How to Turn “I Should Drink Less” to “I Want to Drink Less”

4 min read
Films42 / Pixabay

Source: Films42 / Pixabay

“You should just drink less.”

It’s advice that many drinkers have received as they advance in their drinking careers. As alcohol starts to cause more and more issues in one’s life, well-intentioned family and friends begin to suggest that one should work on “cutting down.”

The advice seems sound and logical, and after some initial resistance, many drinkers eventually try it. They set different versions of the goal aimed at the same end—drink less.

If you want to change how you drink, you may even have set a few of these goals yourself. They may sound like: “I will stop after two drinks,” “I will only drink over the weekend,” or “I will never drink again.”

Behavior-Based Goals

I call these behavior-based goals, which aim to achieve certain behavioral outcomes. For example, staying abstinent is about not drinking, stopping after two drinks is about not drinking more than a certain amount, and only drinking over the weekend means not drinking on certain days.

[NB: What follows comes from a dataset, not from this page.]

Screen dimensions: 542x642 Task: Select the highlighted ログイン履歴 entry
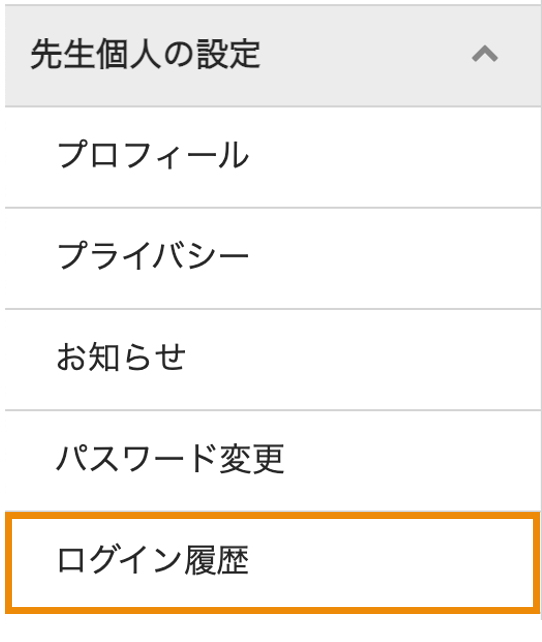(273, 563)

They’re all about regulating what you do or don’t do.

Behavior-based goals are specific and easy to measure, two important factors in goal setting. Moreover, they’re intuitive. They directly address the issue causing concerns in a person’s life.

No wonder, when I ask new clients about their goals, nine out of 10 times, their answer is behavior-based, such as moderation, abstinence, or anything in between.

Behavior-Based Goal Issues

However, there’s one problem with behavior-based goals: they often feel like imposed rules. You know you should do it, but you don’t always want to do it.

It’s like a kid who is told to clean their bedroom. You may get them to do it by telling them they’ll lose their TV privileges if they don’t. But they would do it reluctantly and slack whenever they got a chance.

Humans are emotionally driven creatures. We go to work each morning to feel secure, exercise regularly to feel strong, and plan vacations every year to feel relaxed. Behind each behavior is an emotional drive, a feeling we wish to achieve.

Yet, goals that focus on behavioral outcomes often lack emotional elements. A kid doesn’t know why they want to clean their room except “my mom said I can’t watch TV if I don’t.” External rules enforce the behavior. Similarly, when a person is told, either by others or themselves, “drink less or you will (some kind of negative consequence),” the choice to “drink less” is imposed by external force rather than driven by internal desires.

From Behavioral to Emotional

On the other hand, once you help a kid discover their internal desire for a clean space, they will clean the room because they want to rather than because they were told to. You may achieve this by tapping into the beam of joy they’d feel when others praise the tidiness of their sock drawer or the at-ease feeling of knowing that they’ll never again lose their favorite toy soldier. That way, you have a much better chance of helping them make cleaning their room a lifelong habit.

The internal drive stems from a desirable emotional state. Similarly, when a person can tap into an emotionally driven motivation to drink less, the act of not drinking will come much more naturally and with ease.

Like many of my clients, I was once an excessive drinker. I, too, had set many behavior-based goals. Despite successfully achieving periods of abstinence with willpower, I often felt exhausted and deprived. I thought life would be a forever white-knuckling battle before discovering the power of emotional-based goals.

Once I could tap into my emotional desire, a shift happened. I replaced the old goal of “staying abstinent” with the new goal of “feeling free and in control.” The dreadful feeling of “I can’t drink” was soon replaced by the anticipation of “I want to be free.” The decision to turn down a drink in the evening no longer comes from the rulebook but directly from my heart.

The Power of Emotional-Based Goals

As a therapist and a sober curiosity guide, I help my clients shift from behavior-based goals to emotional-based goals. While a behavior-based goal focuses on what you need to do, an emotional-based goal emphasizes how you want to feel.

Many of my clients were initially skeptical when I asked them to forget their “drinking less” goal for a second; it almost felt like permission to slack. But here’s the thing: When you finally get in touch with the internal state of being you truly desire, behavioral change follows.

Real, long-lasting change starts from within. With an emotional-based goal, not drinking becomes a heartfelt choice rather than an imposed obligation.